Impossibile catalogare Dario Fo, era ‘imprendibile’, ogni definizione gli andrebbe stretta. Noi vogliamo ricordarlo però, nel giorno triste in cui ci ha lasciati, certo in una maniera breve e incompleta, ma piena di gratitudine, perché il cammino artistico, culturale, politico di Dario – insieme con quello di Franca Rame – è passato innumerevoli volte da Reggio Emilia, si è intrecciato con la vita dei reggiani dagli anni Cinquanta ad oggi in forme, ambienti e con contenuti diversissimi tra loro: segno della sua poliedricità geniale, di una sapienza popolare unica che in lui pervadeva ogni azione, di una grandissima generosità e umanità.
Dario è stato amico di tanti di noi. Mi raccontano in queste ore di quando partecipò all’occupazione di una fabbrica di calze, nel 1976, in mezzo agli operai, che gli avevano chiesto di venire qui, con loro. E lui si presentò ai cancelli. Era così, semplicemente e profondamente popolare. Ed era laico, nel senso che parlava volentieri anche di religione e di ‘non religione’ senza pregiudizi, e per questo – ultima sua visita a Reggio Emilia nel aprile 2016 – ha partecipato alle Giornate della laicità.

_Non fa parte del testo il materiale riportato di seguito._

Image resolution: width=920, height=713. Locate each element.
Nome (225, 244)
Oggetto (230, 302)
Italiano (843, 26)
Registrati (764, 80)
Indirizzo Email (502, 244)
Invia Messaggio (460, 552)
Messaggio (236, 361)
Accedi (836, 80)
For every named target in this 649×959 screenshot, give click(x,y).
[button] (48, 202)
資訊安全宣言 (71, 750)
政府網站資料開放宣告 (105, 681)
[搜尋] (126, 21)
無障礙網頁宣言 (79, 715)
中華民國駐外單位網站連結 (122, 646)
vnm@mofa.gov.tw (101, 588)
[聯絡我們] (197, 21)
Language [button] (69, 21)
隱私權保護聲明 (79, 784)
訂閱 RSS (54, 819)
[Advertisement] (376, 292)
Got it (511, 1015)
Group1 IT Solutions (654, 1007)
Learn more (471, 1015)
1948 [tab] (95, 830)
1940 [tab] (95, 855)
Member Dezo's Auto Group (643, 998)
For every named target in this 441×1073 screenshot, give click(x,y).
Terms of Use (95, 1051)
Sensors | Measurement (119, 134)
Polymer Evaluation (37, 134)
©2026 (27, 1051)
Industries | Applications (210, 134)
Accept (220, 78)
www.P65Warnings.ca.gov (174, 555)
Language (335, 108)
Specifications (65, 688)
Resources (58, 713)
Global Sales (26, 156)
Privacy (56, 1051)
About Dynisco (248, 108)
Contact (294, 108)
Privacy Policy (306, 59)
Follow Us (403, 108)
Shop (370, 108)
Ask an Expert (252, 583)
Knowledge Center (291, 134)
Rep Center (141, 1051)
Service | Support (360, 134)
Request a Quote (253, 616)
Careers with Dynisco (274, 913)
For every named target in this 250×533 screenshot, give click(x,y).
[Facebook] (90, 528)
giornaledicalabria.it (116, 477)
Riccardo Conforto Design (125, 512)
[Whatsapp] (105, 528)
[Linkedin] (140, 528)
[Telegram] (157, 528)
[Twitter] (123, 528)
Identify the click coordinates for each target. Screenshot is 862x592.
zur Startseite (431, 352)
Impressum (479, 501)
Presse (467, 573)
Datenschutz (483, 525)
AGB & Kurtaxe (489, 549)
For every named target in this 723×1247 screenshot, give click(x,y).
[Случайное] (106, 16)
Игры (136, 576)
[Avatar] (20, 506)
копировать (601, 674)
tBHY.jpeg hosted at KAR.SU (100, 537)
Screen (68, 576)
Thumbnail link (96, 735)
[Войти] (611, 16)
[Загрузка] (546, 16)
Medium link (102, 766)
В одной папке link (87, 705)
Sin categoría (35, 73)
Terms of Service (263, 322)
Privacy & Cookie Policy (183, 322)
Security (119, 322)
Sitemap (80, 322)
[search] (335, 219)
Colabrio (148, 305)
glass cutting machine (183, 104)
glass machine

Nella nostra città, che è città dell’infanzia ci sono diversi bellissimi episodi che hanno avuto Dario e i bambini protagonisti: il grande uomo di teatro, il giullare con il Nobel, sapeva cogliere di loro creatività, intelligenza e magia intuitiva. Al raduno nazionale dei Consigli dei ragazzi e delle ragazze nel 2007, parlò di infanzia e città con queste parole: ‘Ho visto qui affiorare la coscienza dei bambini rispetto alla città e ho pensato che altrove non è mai stata presa in considerazione veramente questa visione che hanno i bambini’. Queste parole di Dario Fo ci incoraggiano e ci spingono a proseguire sulla strada dei diritti, del pluralismo e della cultura quale bene comune.